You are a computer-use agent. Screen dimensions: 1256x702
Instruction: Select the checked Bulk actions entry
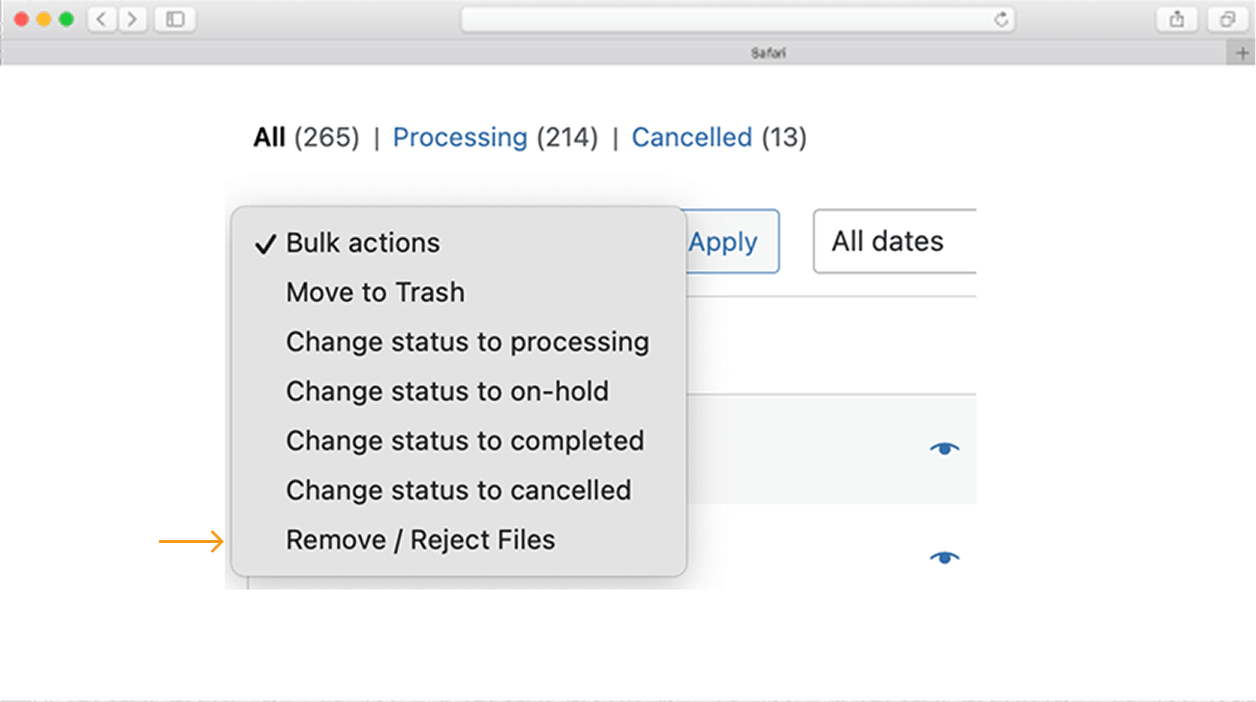coord(362,242)
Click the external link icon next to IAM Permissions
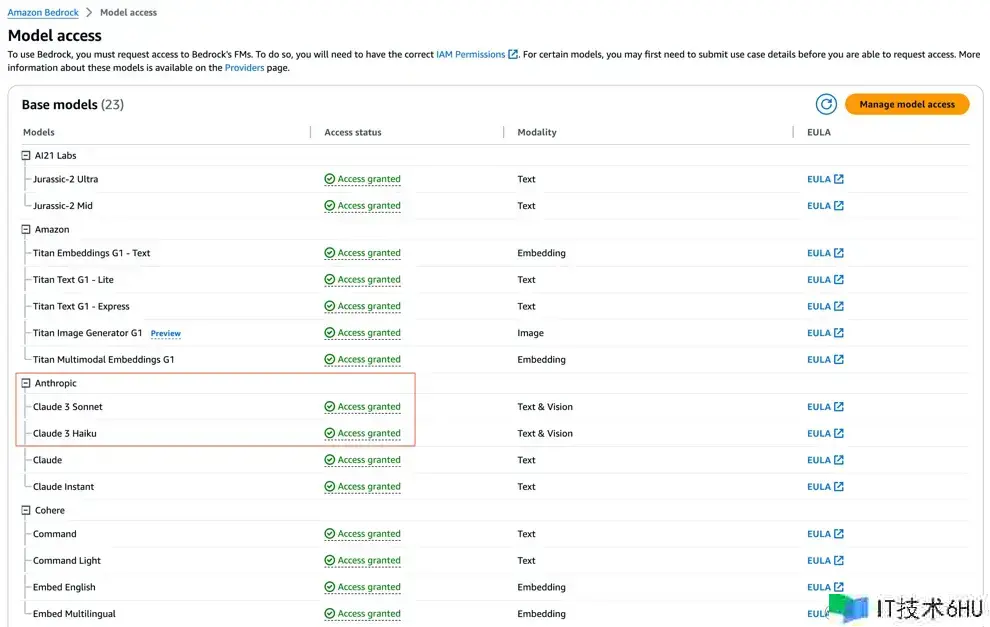The height and width of the screenshot is (627, 990). pyautogui.click(x=514, y=54)
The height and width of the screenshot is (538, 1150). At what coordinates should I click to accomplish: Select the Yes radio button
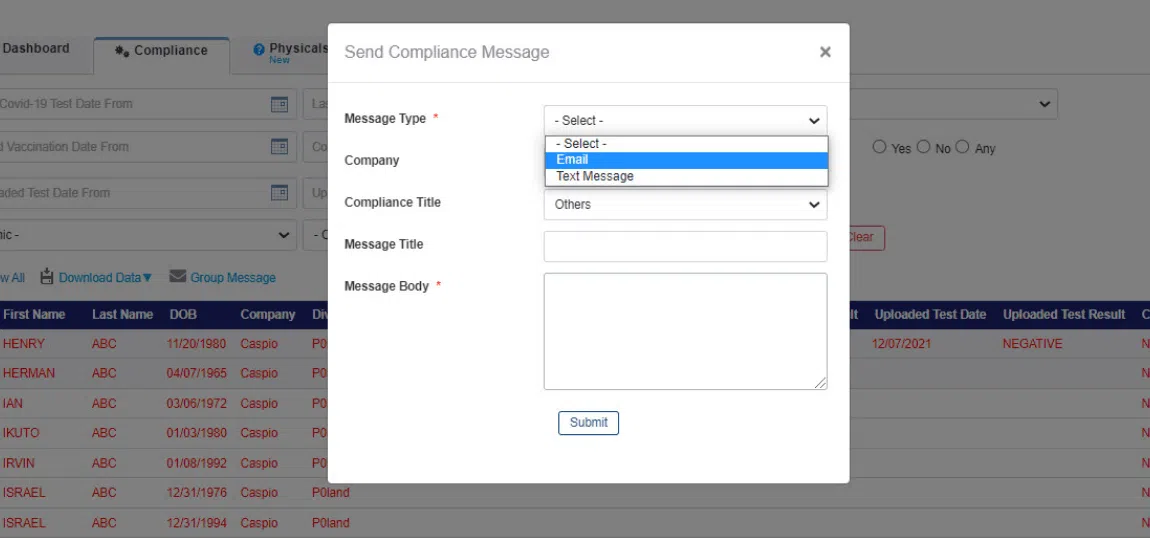(x=879, y=147)
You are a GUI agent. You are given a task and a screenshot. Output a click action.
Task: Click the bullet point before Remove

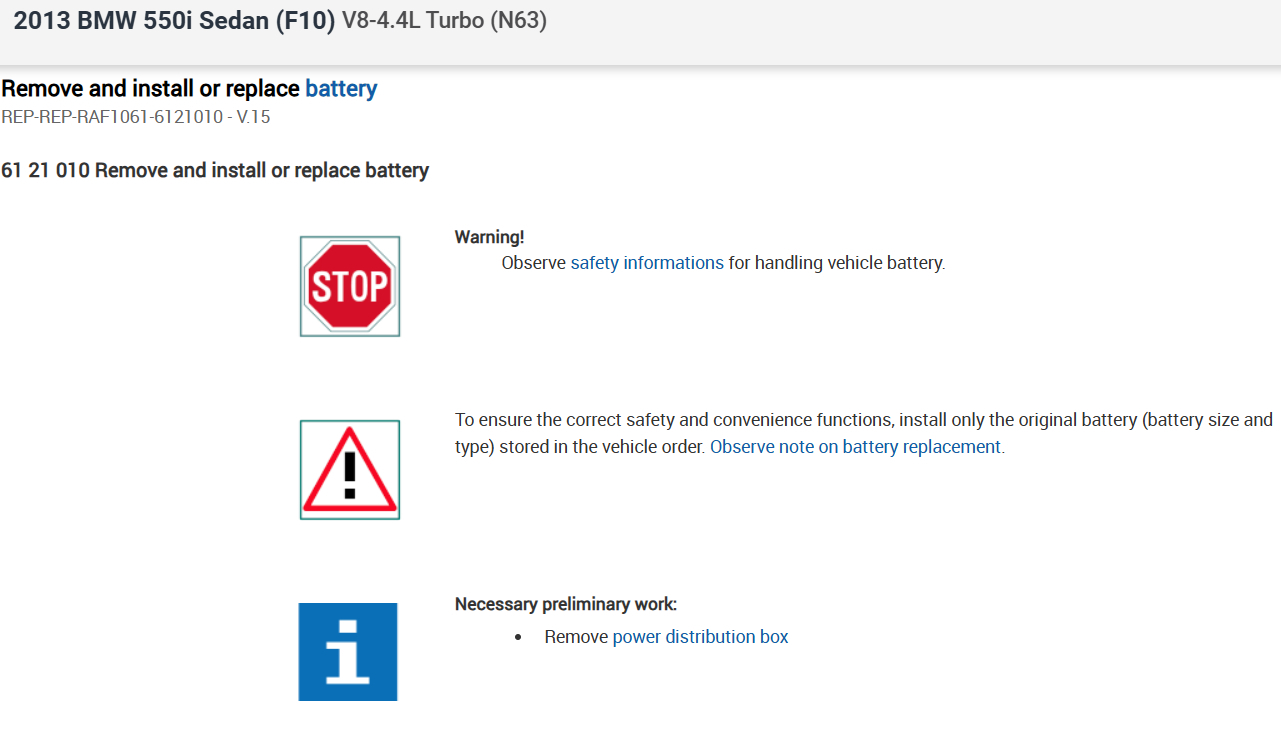pos(518,637)
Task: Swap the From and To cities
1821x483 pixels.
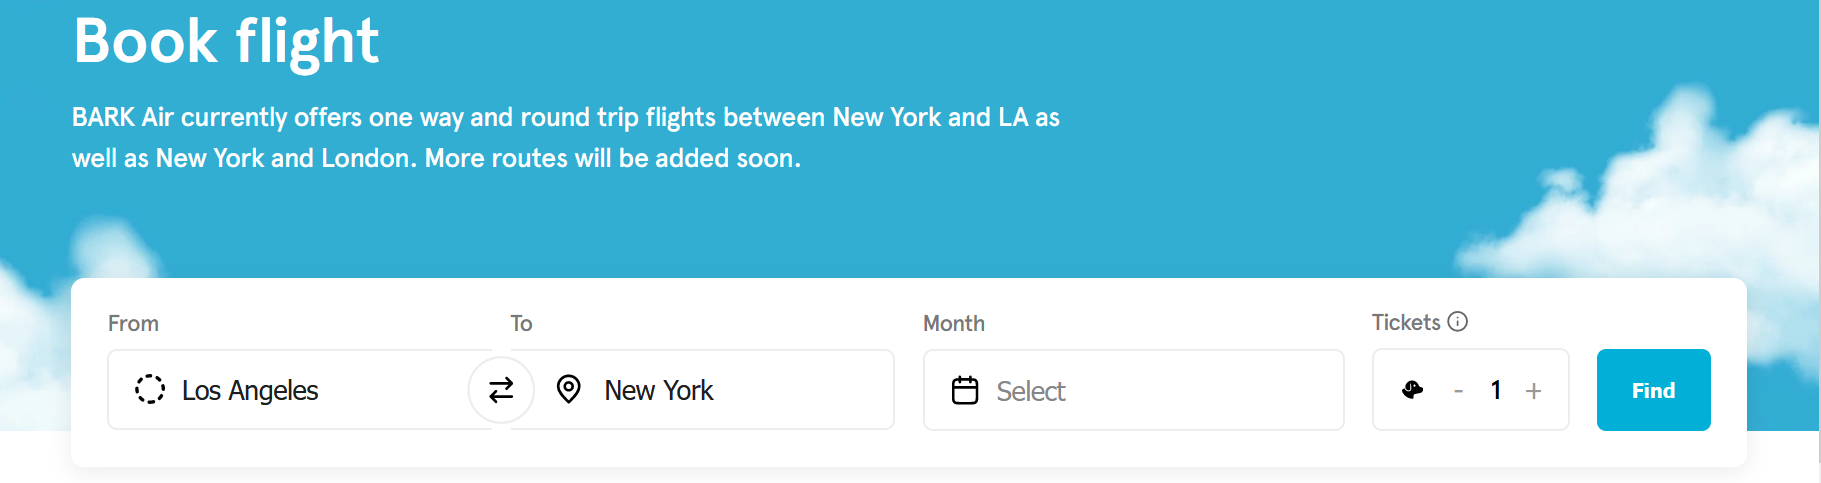Action: [x=501, y=390]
§
● **WHAT TO PRODUCE**:
An exact copy of the lines from the one with "You are a GUI" through the end of the entries above, both included, is the whole answer. It contains no pictures.

● **REPLY TO THE EXERCISE**:
You are a GUI agent. You are given a task and a screenshot. Output a click action.
Task: Click the bullet point before Remove

pos(518,637)
Task: Swap the From and To cities
1821x483 pixels.
Action: [x=501, y=390]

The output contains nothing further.